EXTRACTO DEL DOCUMENTO:
::::::::

Desde el primer asalto, la tensión era evidente. Tyson, siempre impulsivo y agresivo, buscaba imponer su fuerza y rápida ofensiva, mientras Holyfield mantenía la calma, confiando en su experiencia, técnica, fuerza y resistencia excepcional. En el segundo asalto, un cabezazo accidental de Holyfield abrió un corte en el ojo de Tyson, la sangre encendió su ira y le generó mucha frustración. En el tercer asalto, el control se perdió: Tyson mordió la oreja de Holyfield una primera vez y le arrancó un trozo de cartílago. El árbitro detuvo la pelea, le dio una advertencia a Tyson, y luego la reanudó. Pero pocos segundos después, volvió a hacerlo, esta vez en la otra oreja. La descalificación fue inmediata. El resultado: Holyfield conservó el título, y Tyson perdió mucho más que un combate. Perdió su honor, su credibilidad y la posibilidad de redimirse esa noche.

::::::::

MATERIAL MOSTRADO:
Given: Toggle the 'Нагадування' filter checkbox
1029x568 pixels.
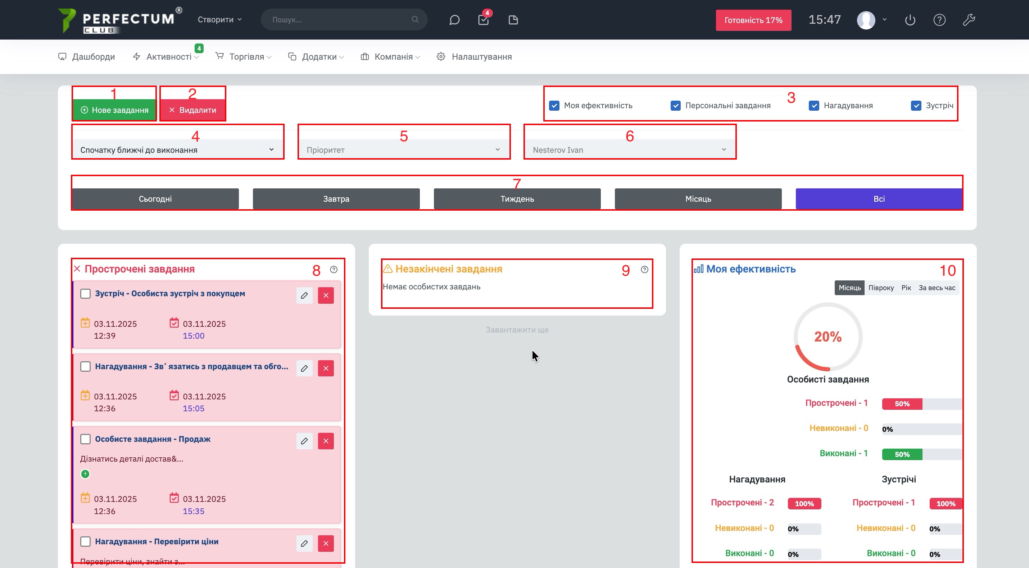Looking at the screenshot, I should 814,106.
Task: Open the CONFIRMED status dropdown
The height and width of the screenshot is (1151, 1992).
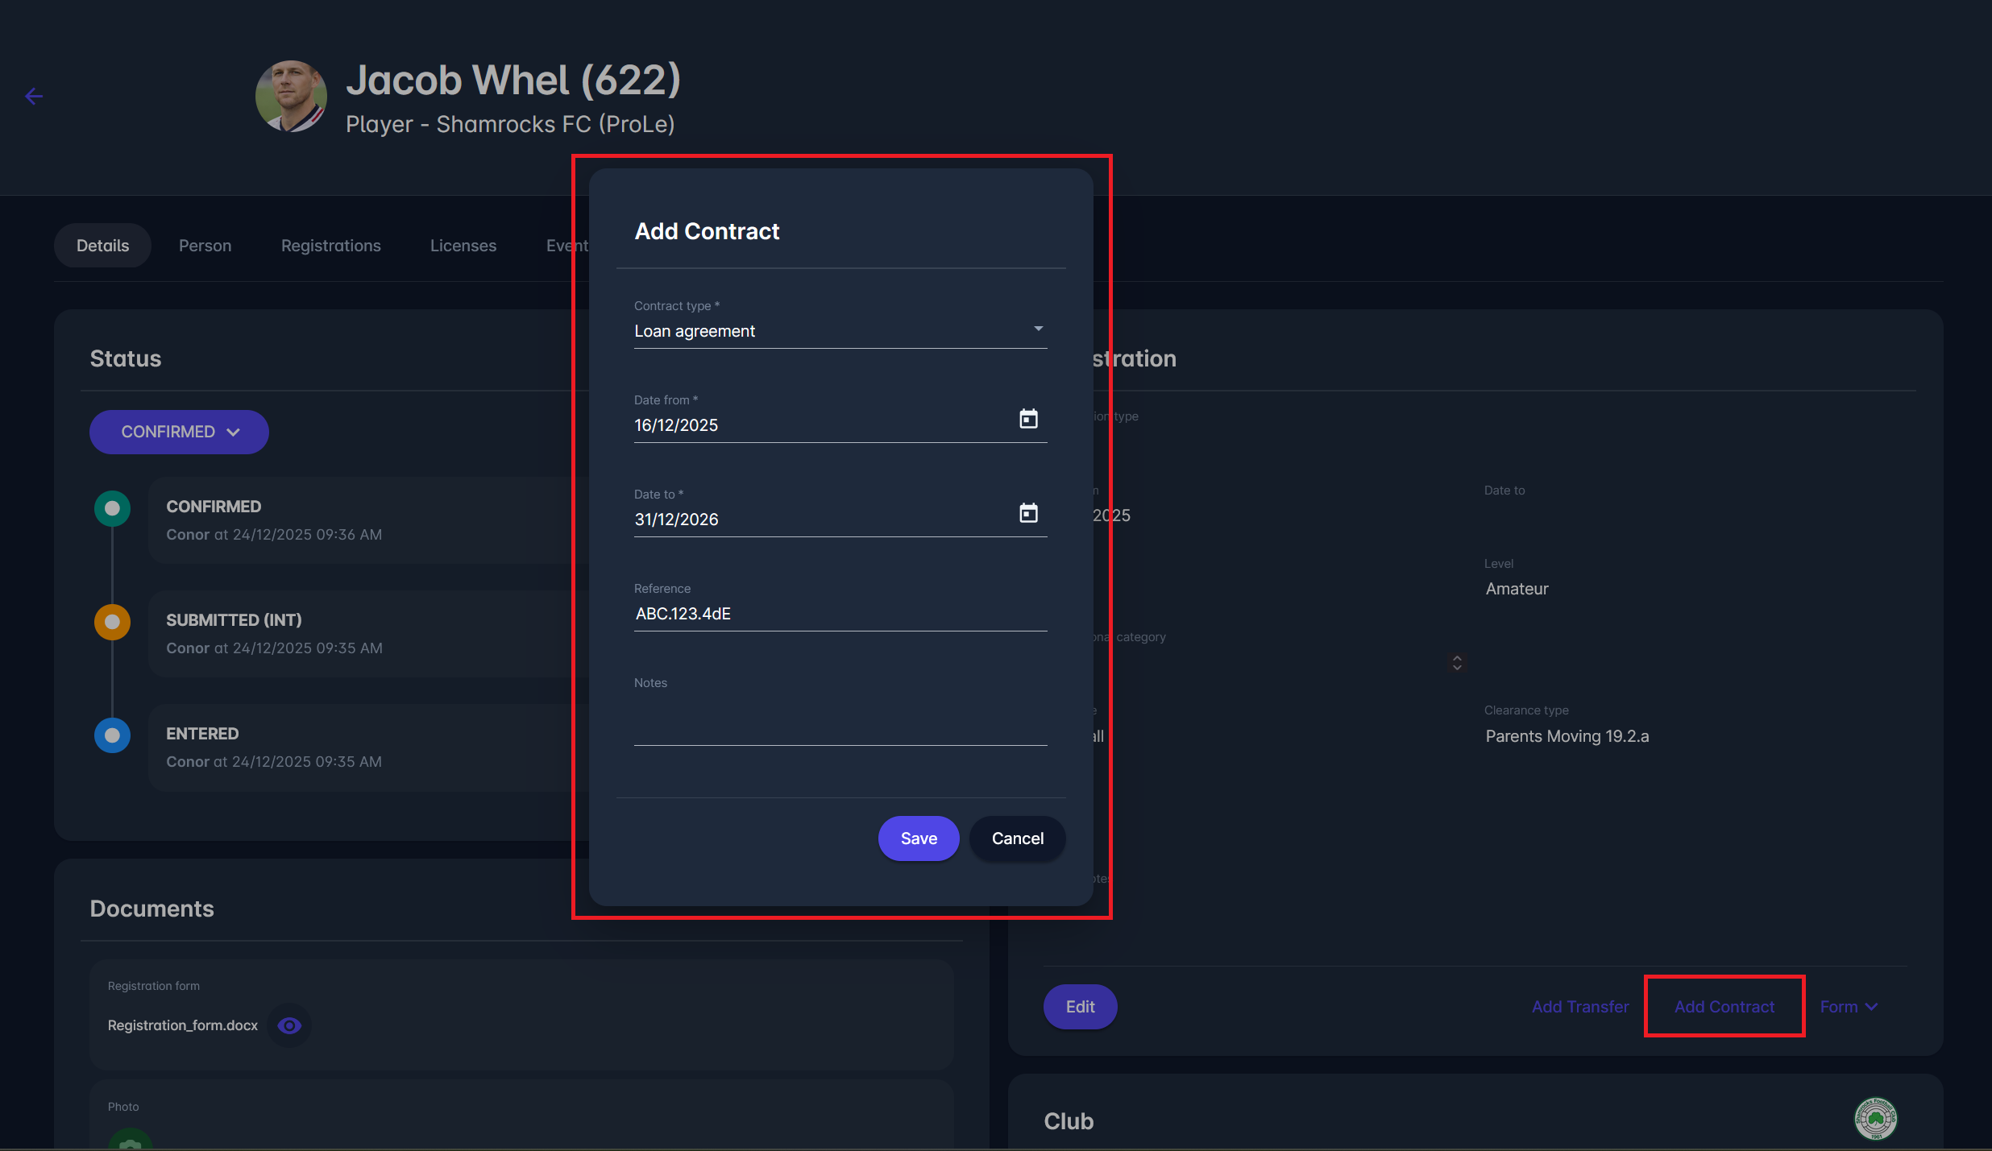Action: 179,432
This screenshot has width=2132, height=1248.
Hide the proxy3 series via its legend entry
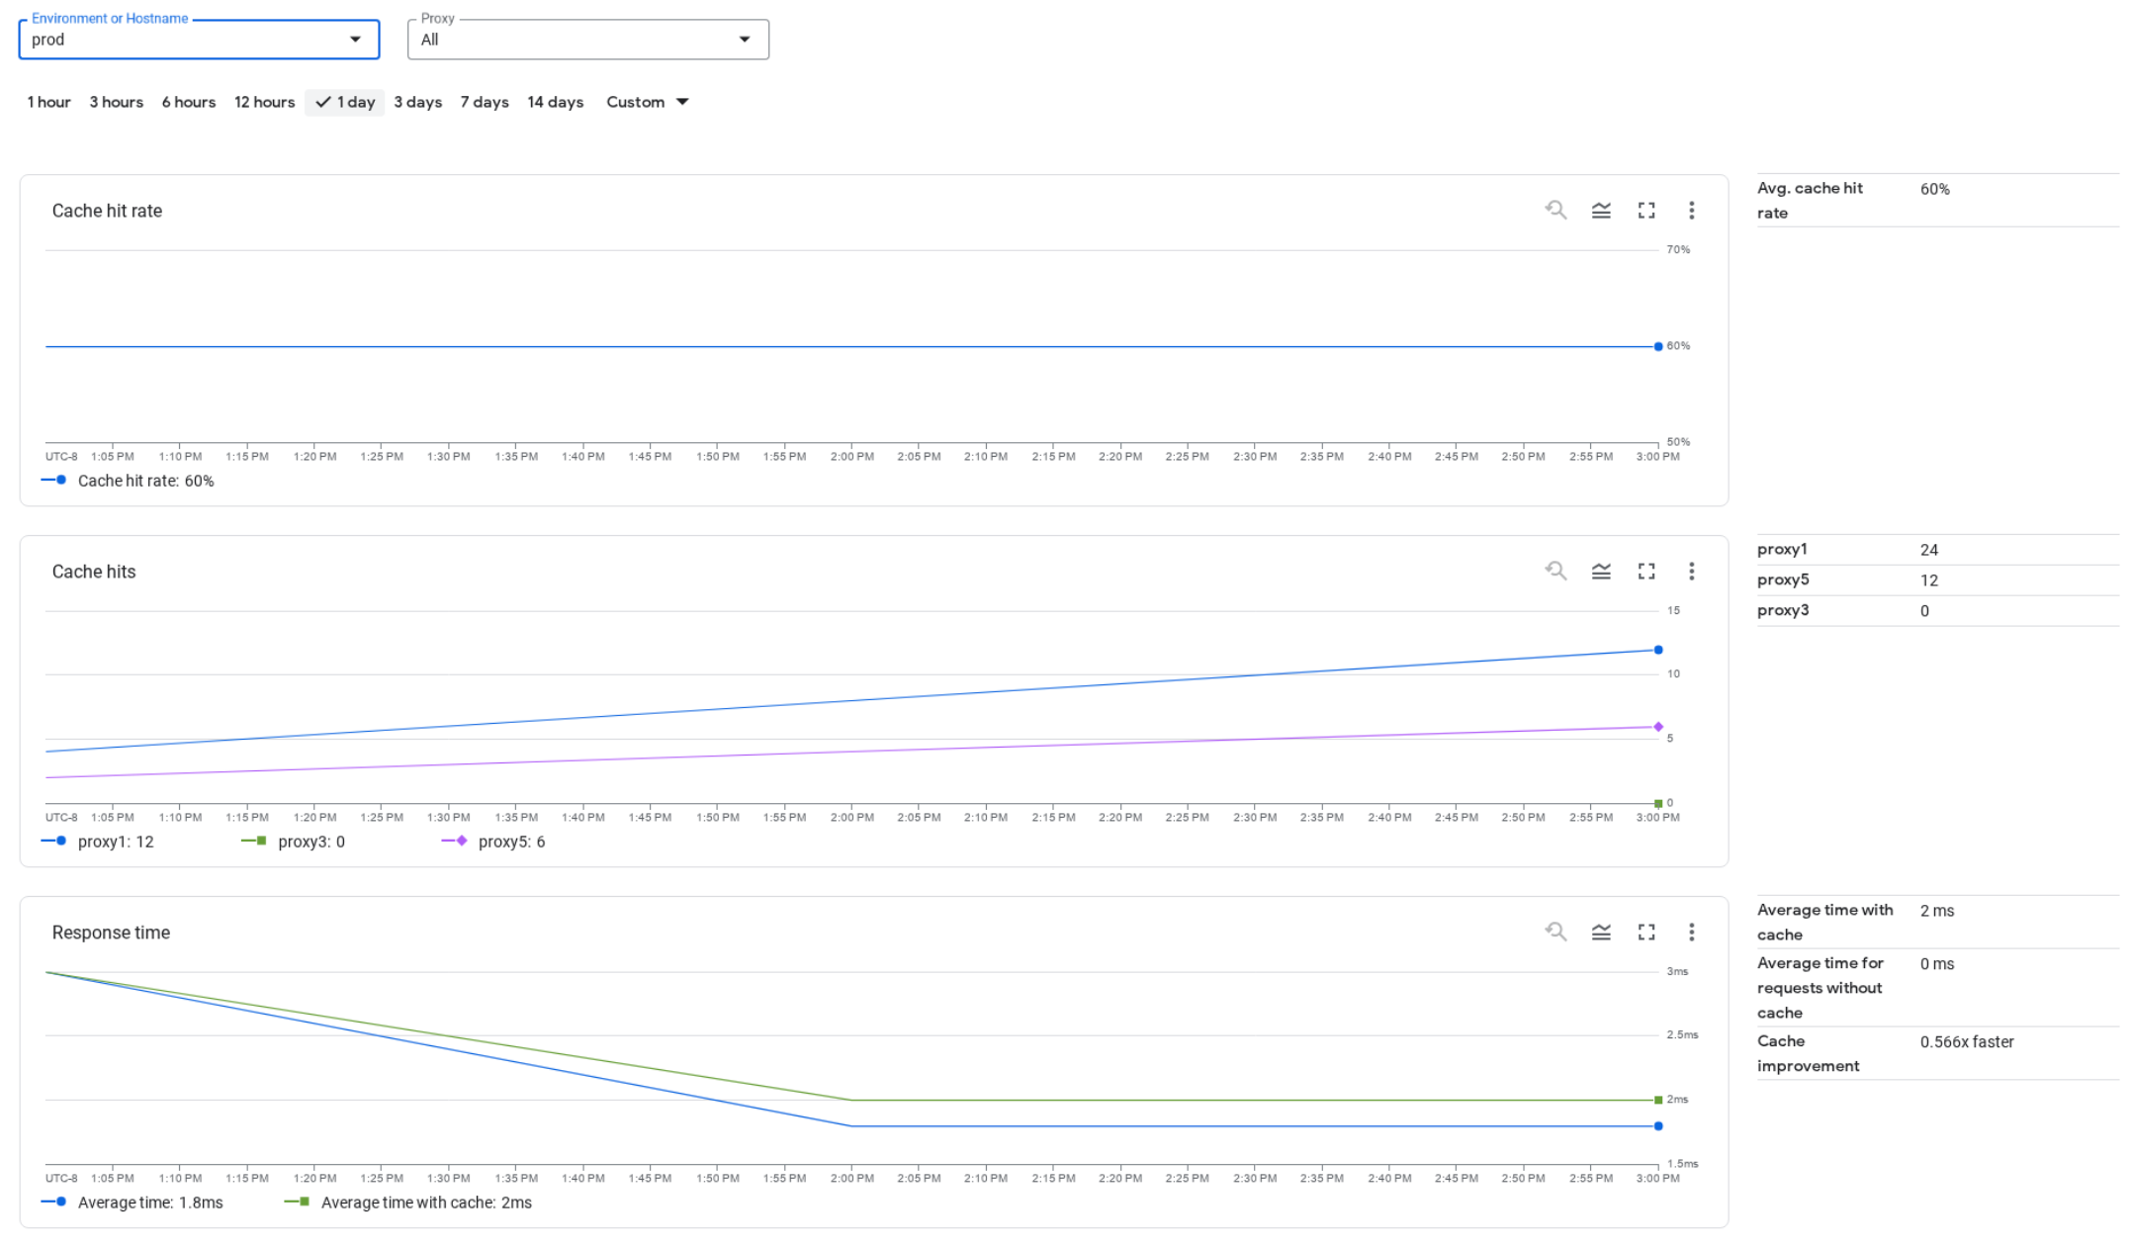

::::::::

TAREA PLANTEADA: Copia sin ningún cambio el tramo del texto sobre la pelea entre Tyson y Holyfield que va desde "Desde el primer" hasta "redimirse esa noche.".

RESPUESTA AL PROBLEMA:
Desde el primer asalto, la tensión era evidente. Tyson, siempre impulsivo y agresivo, buscaba imponer su fuerza y rápida ofensiva, mientras Holyfield mantenía la calma, confiando en su experiencia, técnica, fuerza y resistencia excepcional. En el segundo asalto, un cabezazo accidental de Holyfield abrió un corte en el ojo de Tyson, la sangre encendió su ira y le generó mucha frustración. En el tercer asalto, el control se perdió: Tyson mordió la oreja de Holyfield una primera vez y le arrancó un trozo de cartílago. El árbitro detuvo la pelea, le dio una advertencia a Tyson, y luego la reanudó. Pero pocos segundos después, volvió a hacerlo, esta vez en la otra oreja. La descalificación fue inmediata. El resultado: Holyfield conservó el título, y Tyson perdió mucho más que un combate. Perdió su honor, su credibilidad y la posibilidad de redimirse esa noche.